Pazartesi günü işsizlik verileri açıklandı; 2007 yılında yüzde 10.6 olan resmi işsizlik verisi, 2008 sonunda yüzde 13.6’ya çıkmış. Bu artış kentlerde daha da belirgin; işsizlik yüzde 12.2’den yüzde 15.4’e yükselmiş. Kısacası, işsizlik ortalığı kırıp geçiriyor. İşin üzücü tarafı, yakın zamanda düzelme beklenmediği gibi, bu oranların daha da yükselmesi hayli olası.
Neredeyse 3.3 milyon işsiz var. Bir ailenin 5 kişi olduğunu düşünürsek, 16 milyonluk bir nüfusun sıkıntı çektiğini gösteriyor. Tarımda işsiz sayısı 1 milyona yaklaşıyor. Üstelik bu kesimin dörtte biri 2008 yılında oluşmuş. Bakan Şimşek bu sayıların işgücüne yeni katılanlardan kaynaklandığını savunuyor. Yani işten çıkarmalar azmış. Yetişen yeni bir gencin iş bulamaması sanki bir olumsuzluk değil. Üstelik işten çıkarmalar da bayağı yoğun.
Tarihi teğet
Sanayide işini kaybedenlerin 2008 yılında 265 bine ulaştığı anlaşılıyor. İç ve dış talep daralıp üretim de yavaşlayınca, şirketler de sonunda dayanamayıp işçi çıkarıyor.

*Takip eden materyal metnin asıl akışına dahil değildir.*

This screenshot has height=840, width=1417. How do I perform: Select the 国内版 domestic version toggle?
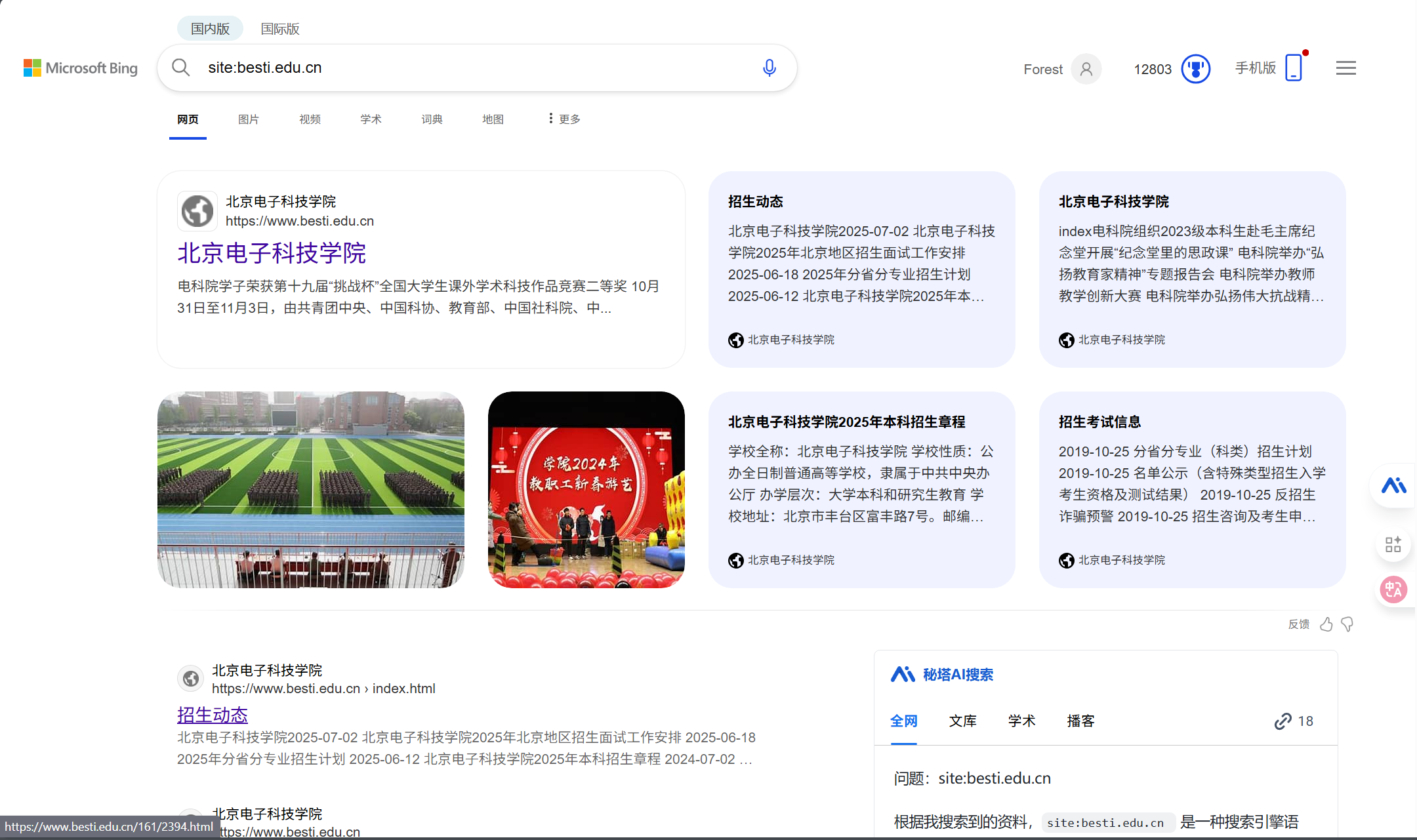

Sanayideki bu yapı sürecektir. Malum, ocak ayında sanayi üretim endeksi yüzde 21.3 düşmüştü. Şubat ve mart performansı da benzer olacağından işsiz sayısı daha da tırmanacak gibi.
Asıl istihdam çöküşü ise hizmet sektöründe yaşanıyor. Hizmetlerde tam 361 bin kişi işsiz kalmış. İnşaatta da 2008 yılı içinde 159 bin kişi işten çıkarılmış.
Üstelik bu veri mevsimlik işsizliğin etkisi altında değil. Çünkü yıllık karşılaştırma yapılıyor.
Böylece tarım dışı işsizlik oranı yüzde 13’ten yüzde 17.3’e çıkmış oluyor. Gençler arasında işsizlik yüzde 25’i de geçmiş. Veriler gerçekten korkunç! Krizin çabuk atlatılamayacağı, alınan önlemlerin de ya geç ya da yetersiz olduğu göz önüne alınırsa, bu yılın sonuna kadar işsizliğin 4 milyona doğru tırmanacağı anlaşılıyor.
İlerisi daha kötü
Bakınız kasım ayında 21.3 milyon kişi istihdam edilirken, 2.995 bin kişi işsizmiş. Aralık sonunda istihdam sayısı 579 bin azalarak 20.7 milyon kişi olmuş. İşsiz sayısı da 3.3 milyona dayanmış.
Yükselen işsizliği kısmen artan işgücüne katılıma bağlamak mümkün olsa da istihdam düzeyindeki azalış göz ardı edilemez.
İşsizliğin bu boyuta ulaştığı bir ekonomide elbette derin sosyal sancılar yaşanacaktır. Bunun kaçınılmaz olarak siyasal etkileri de olacaktır. Bu yerel seçimlerde bu etkiler kendini göstermeyecek gibi görünse de siyaset sahnesinin rol ve aktörlerinin değişeceğini söyleyebiliriz.